Abingdon Police Department
For Immediate Release
Put Your Butt Where It Belongs!
If you smoke, please put your cigarette butts in the ash tray —not out the car window, not in the gutter, not on the street, not on the lawn, and not in our streams.
Cigarette filters are made of cellulose acetate, a plastic that degrades slowly in the environment. Filters are designed to trap carcinogenic chemicals that smokers don’t want in their lungs and bloodstream. Littered butts are blown by wind and storm water runoff into nearby water bodies. Cancer causing agents in the filters leak into aquatic ecosystems, threatening the quality of the water and aquatic life. Cigarette filters have been found in the stomachs of fish and birds who mistake them for food.

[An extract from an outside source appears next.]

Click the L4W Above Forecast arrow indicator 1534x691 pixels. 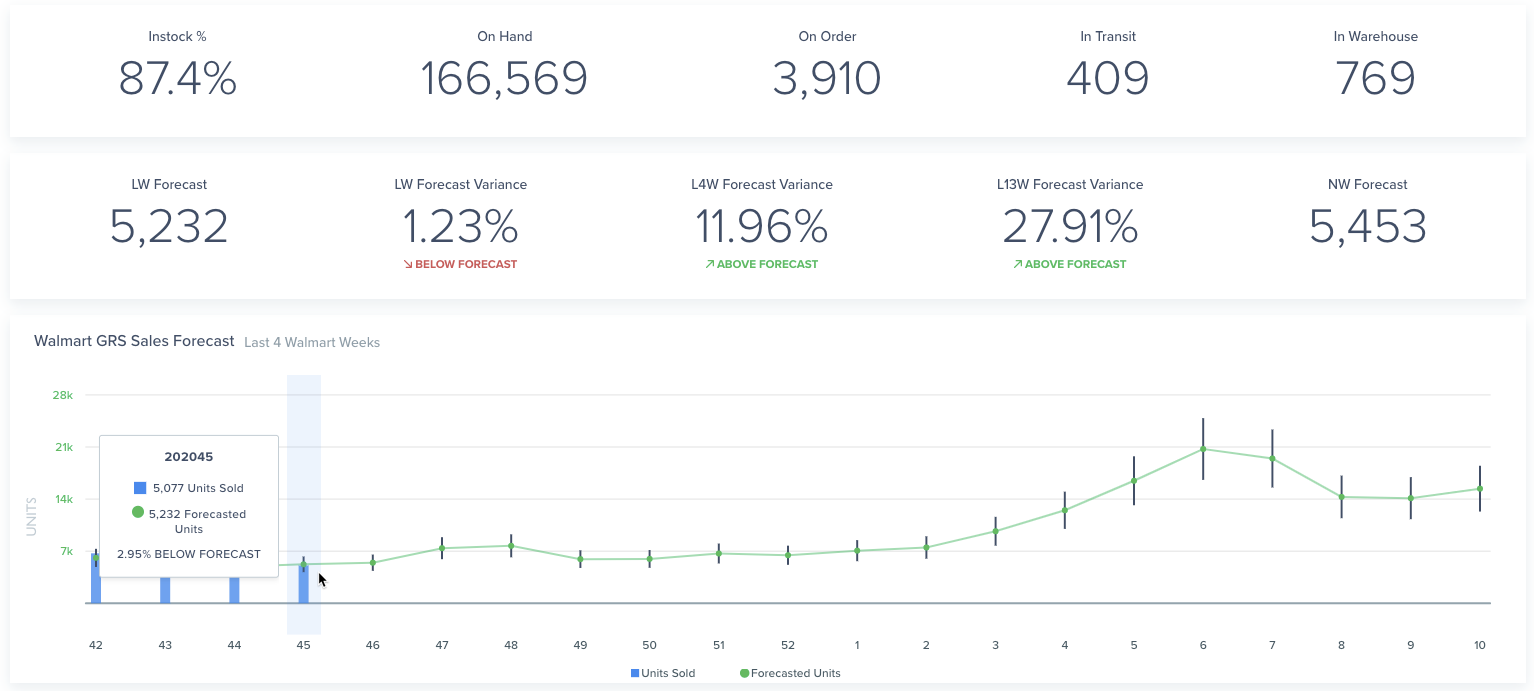[709, 265]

According to Keep America Beautiful, Inc., smokers litter about 4.5 trillion cigarette butts yearly. Smoldering cigarette butts tossed from car windows can easily ignite leaf piles and cause forest fires. The current dry conditions greatly increase the risk of fire from tossing a burning cigarette from a vehicle window.
Littering is illegal, although most people are unaware of littering fines. Section 33.1-346 of the Code of Virginia makes littering or dumping trash a Class 1 misdemeanor, punishable by up to 12 months in jail and/or a fine up to $2,500.

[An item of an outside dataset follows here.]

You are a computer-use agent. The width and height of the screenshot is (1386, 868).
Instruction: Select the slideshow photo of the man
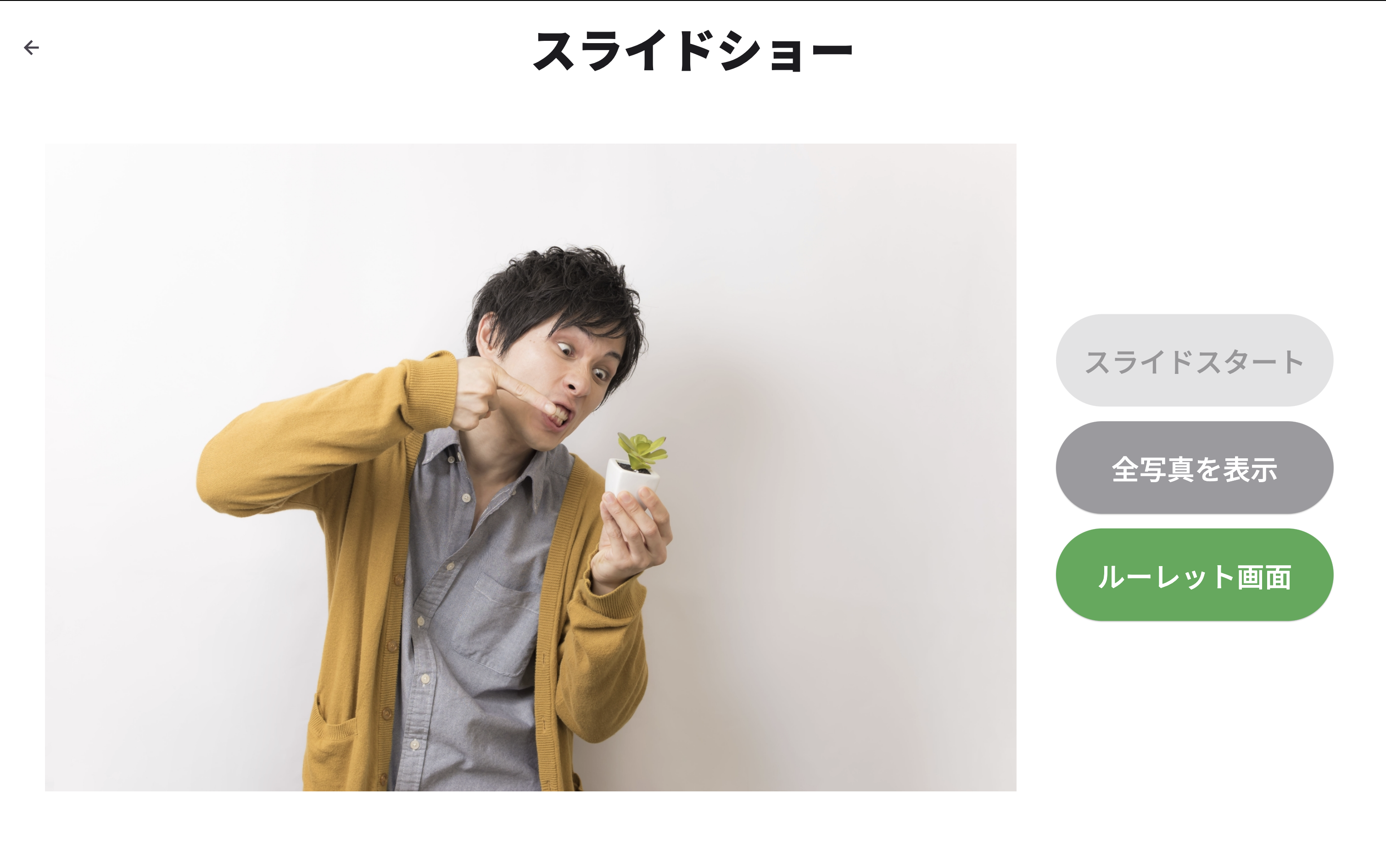click(x=531, y=467)
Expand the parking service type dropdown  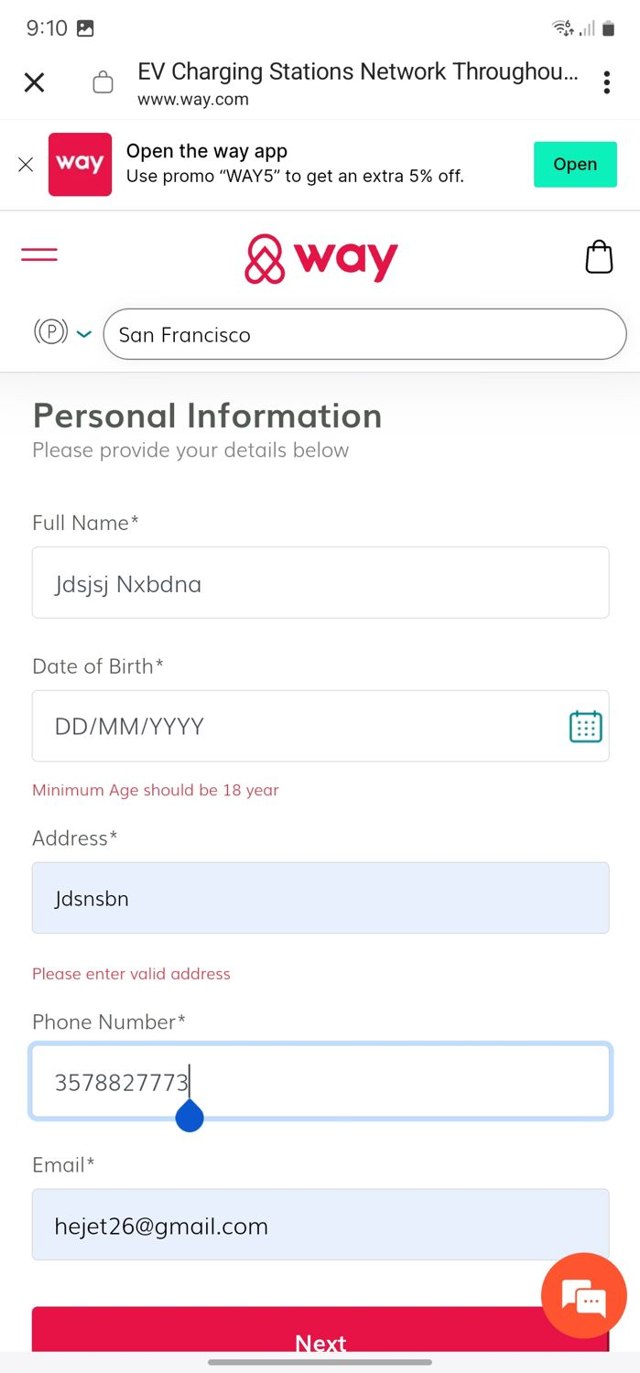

Further, Section 10.1-1143 of the Forestry Code makes it unlawful to throw “any lighted smoking material” from a vehicle. This is a Class 2 misdemeanor violation, punishable by up to 6 months in jail and/or a fine up to $1,000. (With either the Class 1 or Class 2 offense, community service can take the place of jail time.)
People who litter are showing their careless disregard for the property and well being of others and the environment. Keep America Beautiful studies have shown that one of the reasons litterbugs feel it is okay to litter is because they believe someone else is paid to clean it up. That’s true. The Virginia Department of Transportation spends about $6.5 million a year on litter control on nearly 57,000 miles of interstate, primary and secondary roads. That’s $6.5 million of taxpayer money that otherwise could have been spent on highway repair projects.
In addition to what VDOT collects, Adopt-a-Highway volunteers pick up about 3 million bags worth of trash annually from 14,000 miles of Virginia’s roads.
Please don’t litter. Put your butt where it belongs—in the ash tray.